_EXERCISE BRIEF_.
Output each line of the records below as one string in a JSON list, omitting any blank lines.

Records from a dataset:
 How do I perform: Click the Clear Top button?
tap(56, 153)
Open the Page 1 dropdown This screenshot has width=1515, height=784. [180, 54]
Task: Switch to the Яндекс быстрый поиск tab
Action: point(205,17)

_EXERCISE ANSWER_.
[
  " How do I perform: Click the Clear Top button?",
  "tap(56, 153)",
  "Open the Page 1 dropdown This screenshot has width=1515, height=784. [180, 54]",
  "Task: Switch to the Яндекс быстрый поиск tab",
  "Action: point(205,17)"
]